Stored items
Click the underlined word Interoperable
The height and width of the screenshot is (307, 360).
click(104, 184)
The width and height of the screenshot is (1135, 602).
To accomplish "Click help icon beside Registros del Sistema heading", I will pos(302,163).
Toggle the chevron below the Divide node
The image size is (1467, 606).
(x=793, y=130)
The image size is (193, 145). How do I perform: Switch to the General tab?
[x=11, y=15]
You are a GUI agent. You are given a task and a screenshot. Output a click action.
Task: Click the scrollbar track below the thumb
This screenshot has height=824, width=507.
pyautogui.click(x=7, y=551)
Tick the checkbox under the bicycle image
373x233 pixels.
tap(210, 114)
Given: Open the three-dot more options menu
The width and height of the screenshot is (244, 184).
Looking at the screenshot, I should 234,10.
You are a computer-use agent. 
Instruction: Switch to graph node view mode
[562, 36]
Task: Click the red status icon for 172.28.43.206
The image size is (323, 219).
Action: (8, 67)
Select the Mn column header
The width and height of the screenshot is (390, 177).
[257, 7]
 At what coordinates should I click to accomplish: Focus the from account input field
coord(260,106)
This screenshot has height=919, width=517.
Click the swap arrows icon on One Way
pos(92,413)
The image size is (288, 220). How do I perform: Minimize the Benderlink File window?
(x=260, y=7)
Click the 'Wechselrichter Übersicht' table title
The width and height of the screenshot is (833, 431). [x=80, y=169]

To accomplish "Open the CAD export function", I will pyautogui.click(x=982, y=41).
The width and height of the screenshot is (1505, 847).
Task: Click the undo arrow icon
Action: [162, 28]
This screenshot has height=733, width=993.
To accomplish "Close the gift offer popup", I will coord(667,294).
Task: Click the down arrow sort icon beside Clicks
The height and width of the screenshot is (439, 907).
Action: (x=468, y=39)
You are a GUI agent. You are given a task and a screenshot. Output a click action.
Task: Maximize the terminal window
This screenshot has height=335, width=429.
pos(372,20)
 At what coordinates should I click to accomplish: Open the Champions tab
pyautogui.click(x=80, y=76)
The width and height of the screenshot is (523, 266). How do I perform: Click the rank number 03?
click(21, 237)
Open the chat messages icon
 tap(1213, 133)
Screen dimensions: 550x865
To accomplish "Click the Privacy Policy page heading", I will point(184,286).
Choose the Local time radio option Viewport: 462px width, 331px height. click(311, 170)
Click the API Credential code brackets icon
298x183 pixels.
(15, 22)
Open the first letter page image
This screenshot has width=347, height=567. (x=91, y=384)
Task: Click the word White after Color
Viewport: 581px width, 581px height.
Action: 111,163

--- Work instructions ---
Give all of the lines above again, exactly as they are.

--- Solution to this problem ---
Click the underlined word Interoperable
The height and width of the screenshot is (307, 360).
click(104, 184)
The width and height of the screenshot is (1135, 602).
To accomplish "Click help icon beside Registros del Sistema heading", I will pos(302,163).
Toggle the chevron below the Divide node
The image size is (1467, 606).
(x=793, y=130)
The image size is (193, 145). How do I perform: Switch to the General tab?
[x=11, y=15]
You are a GUI agent. You are given a task and a screenshot. Output a click action.
Task: Click the scrollbar track below the thumb
This screenshot has height=824, width=507.
pyautogui.click(x=7, y=551)
Tick the checkbox under the bicycle image
373x233 pixels.
tap(210, 114)
Given: Open the three-dot more options menu
The width and height of the screenshot is (244, 184).
Looking at the screenshot, I should 234,10.
You are a computer-use agent. 
Instruction: Switch to graph node view mode
[562, 36]
Task: Click the red status icon for 172.28.43.206
The image size is (323, 219).
Action: (8, 67)
Select the Mn column header
The width and height of the screenshot is (390, 177).
[257, 7]
 At what coordinates should I click to accomplish: Focus the from account input field
coord(260,106)
This screenshot has height=919, width=517.
Click the swap arrows icon on One Way
pos(92,413)
The image size is (288, 220). How do I perform: Minimize the Benderlink File window?
(x=260, y=7)
Click the 'Wechselrichter Übersicht' table title
The width and height of the screenshot is (833, 431). [x=80, y=169]

To accomplish "Open the CAD export function", I will pyautogui.click(x=982, y=41).
The width and height of the screenshot is (1505, 847).
Task: Click the undo arrow icon
Action: [162, 28]
This screenshot has height=733, width=993.
To accomplish "Close the gift offer popup", I will coord(667,294).
Task: Click the down arrow sort icon beside Clicks
The height and width of the screenshot is (439, 907).
Action: (x=468, y=39)
You are a GUI agent. You are given a task and a screenshot. Output a click action.
Task: Maximize the terminal window
This screenshot has height=335, width=429.
pos(372,20)
 At what coordinates should I click to accomplish: Open the Champions tab
pyautogui.click(x=80, y=76)
The width and height of the screenshot is (523, 266). How do I perform: Click the rank number 03?
click(21, 237)
Open the chat messages icon
 tap(1213, 133)
Screen dimensions: 550x865
To accomplish "Click the Privacy Policy page heading", I will point(184,286).
Choose the Local time radio option Viewport: 462px width, 331px height. click(311, 170)
Click the API Credential code brackets icon
298x183 pixels.
(15, 22)
Open the first letter page image
This screenshot has width=347, height=567. (x=91, y=384)
Task: Click the word White after Color
Viewport: 581px width, 581px height.
Action: 111,163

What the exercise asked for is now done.